• **PROBLEM**
Please return every line of the records below that holds the word "Task".

• **Collection entries**
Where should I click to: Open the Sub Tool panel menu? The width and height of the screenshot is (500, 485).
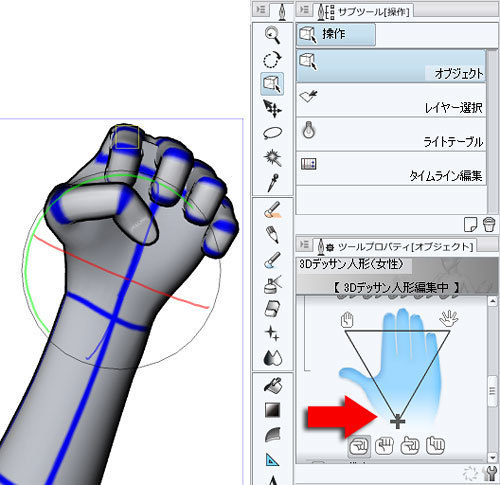[x=304, y=10]
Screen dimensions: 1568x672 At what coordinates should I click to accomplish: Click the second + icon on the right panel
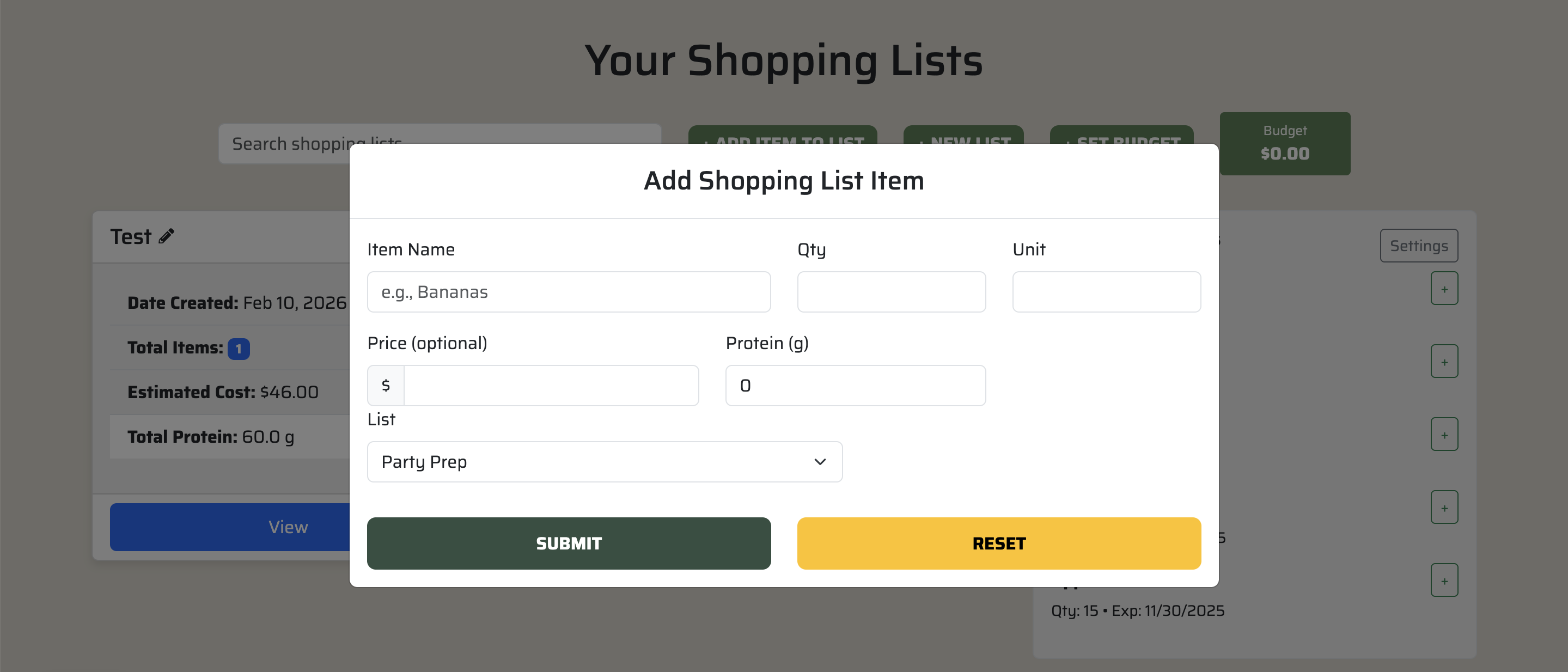[1444, 361]
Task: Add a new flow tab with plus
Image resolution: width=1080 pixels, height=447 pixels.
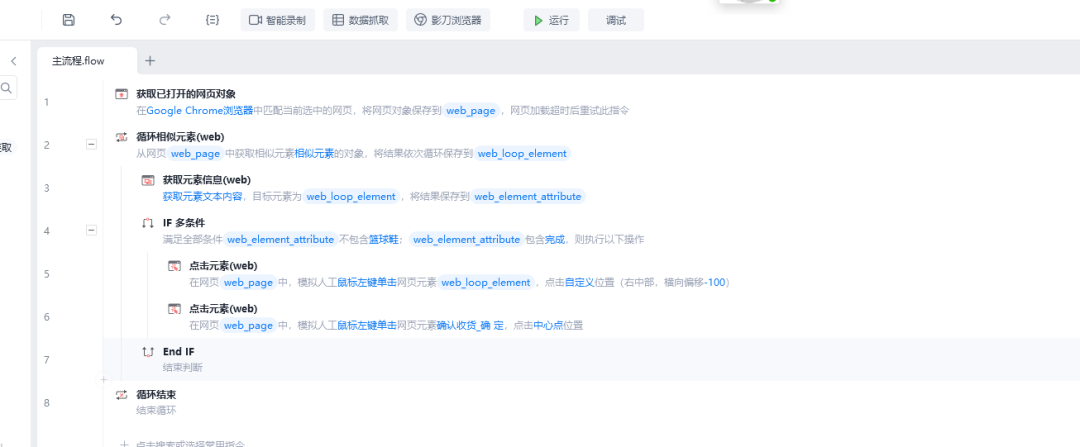Action: click(x=150, y=61)
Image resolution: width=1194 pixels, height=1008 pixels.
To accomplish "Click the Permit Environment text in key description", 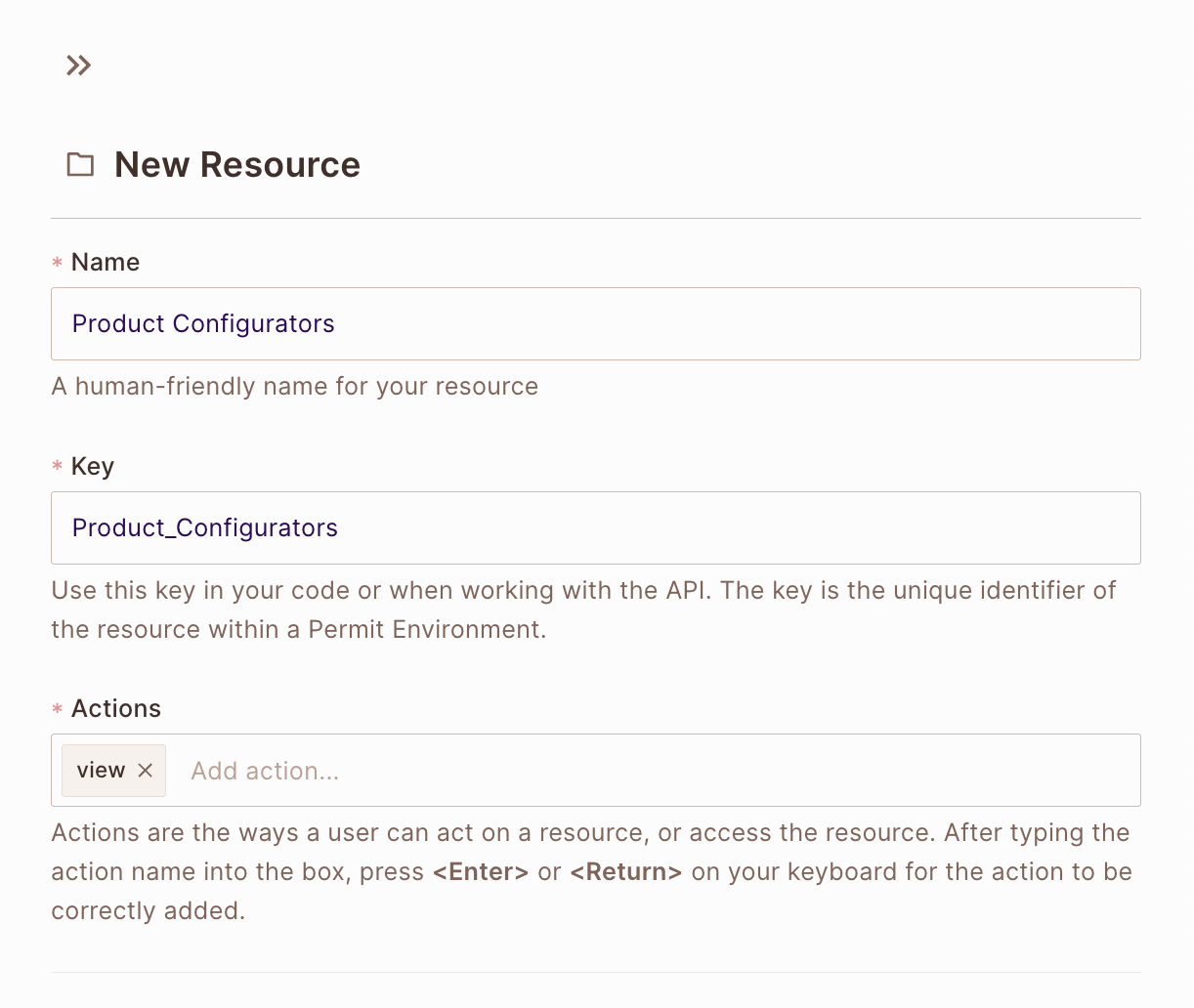I will click(x=426, y=629).

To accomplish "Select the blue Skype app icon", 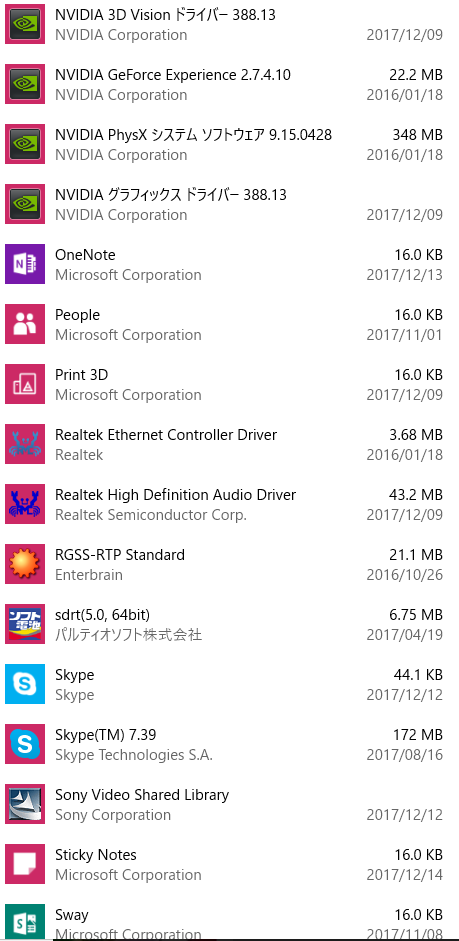I will tap(25, 684).
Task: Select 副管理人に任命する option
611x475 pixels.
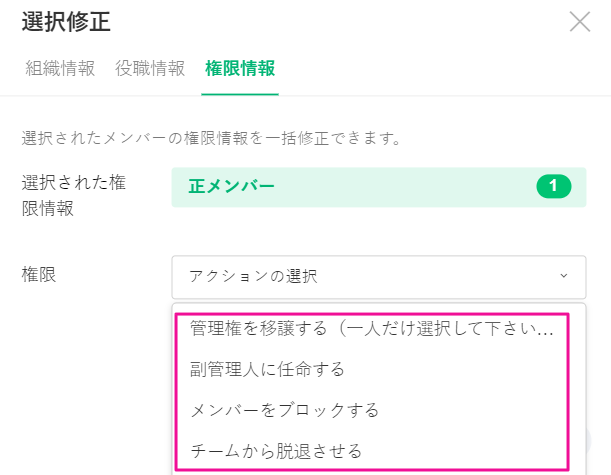Action: coord(267,369)

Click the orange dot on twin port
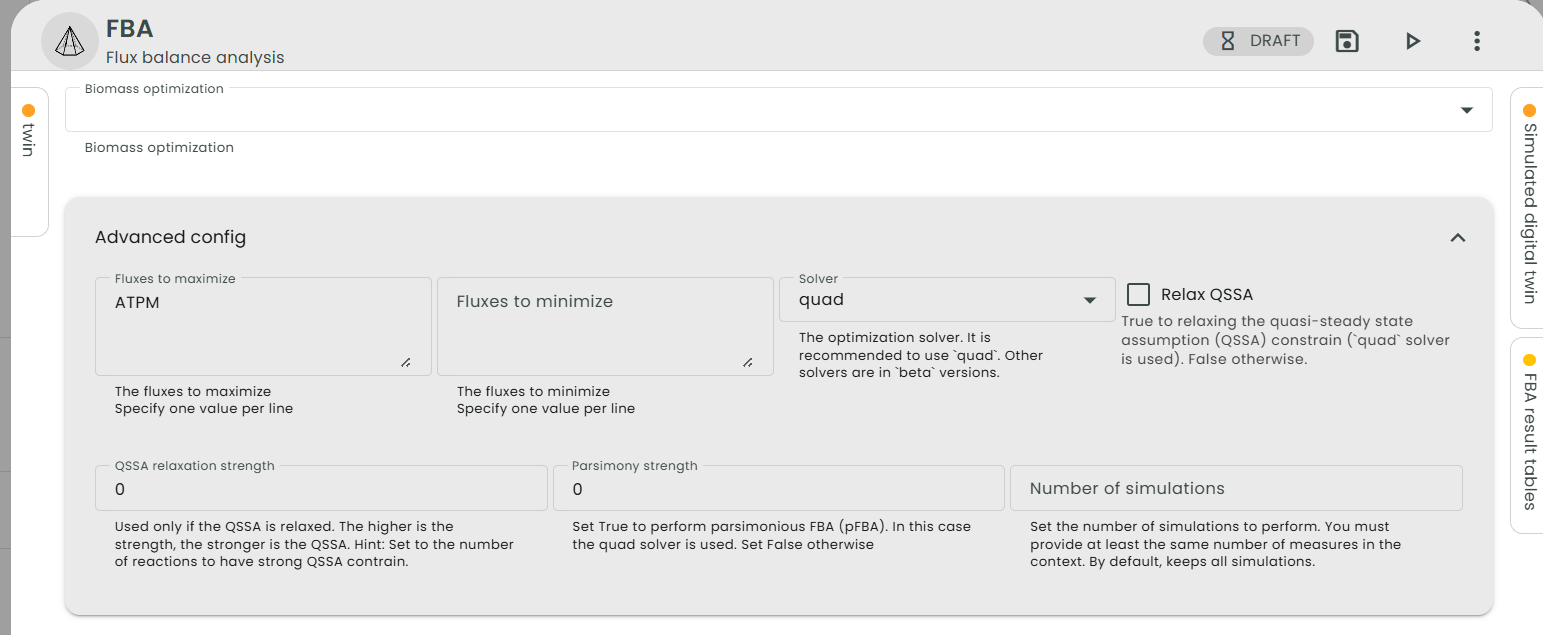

• **WRITTEN RESPONSE**
Task: Add a new flow tab with plus
Task: Select 副管理人に任命する option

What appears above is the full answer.